Apple Opens Boot Camp for Windows Users
---------------------------------------
  by Adam C. Engst <[EMAIL PROTECTED]>

  No, it's not April 1st, but yes, Apple Computer has just released
  a public beta of their Boot Camp software, which enables users
  of Intel-based Macs to install and run Windows XP. (Lest you see
  this as a sign of the apocalypse, remember that Apple sold DOS
  cards for Macs in the distant past to enable them to run PC
  software.) If you want to install Boot Camp and Windows XP,
  you won't need to mess with your Mac data at all, though you
  will need sufficient disk space for a Windows XP partition.

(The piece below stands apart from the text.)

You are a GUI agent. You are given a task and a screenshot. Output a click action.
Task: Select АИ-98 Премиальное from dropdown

<http://www.apple.com/macosx/bootcamp/>

  Boot Camp technology will be a feature of Mac OS X 10.5 Leopard,
  perhaps under a different name, but for now, you can use this
  beta to create a dual-boot system, switching between Mac OS X
  and Windows XP by holding down the Option key at startup and
  selecting the appropriate partition. The startup choice can
  also be set through a modified Startup Disk preference pane
  that Boot Camp installs, as well as a new Control Panel found
  in Windows XP after Boot Camp installs drivers and extensions.

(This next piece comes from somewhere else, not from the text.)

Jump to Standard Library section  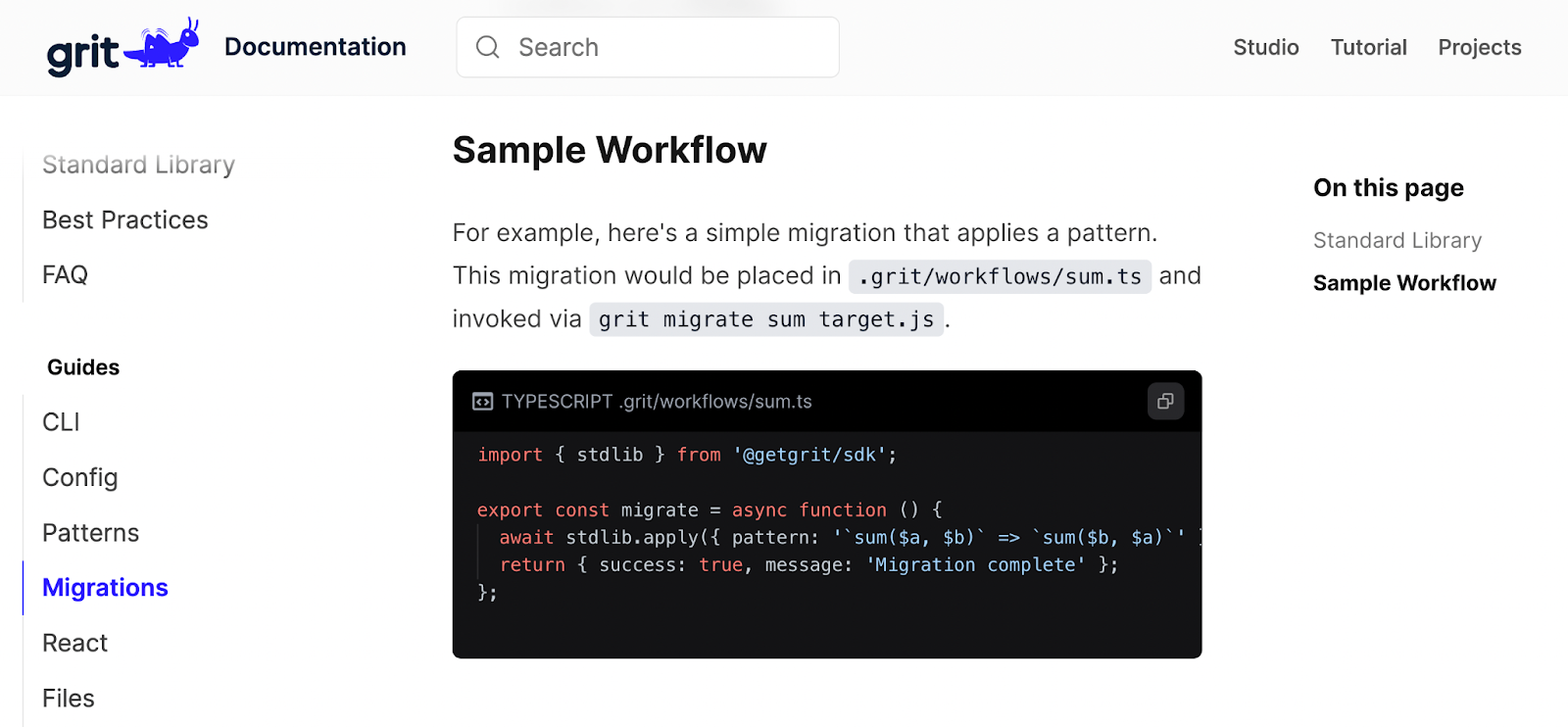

  Clever hackers had already managed to get Windows XP booting on
  Intel-based Macs - and won nearly $14,000 in private money by
  figuring it out - but the process is much harder than what Apple
  developed. Boot Camp provides a graphical assistant that walks
  the user through creating a second partition for Windows, burning
  a CD with the required Windows drivers (for your Mac's graphics
  card, wired and wireless networking, audio, Bluetooth, keyboard
  Eject button, and Brightness control for built-in displays),
  and installing Windows from the Windows XP installation CD.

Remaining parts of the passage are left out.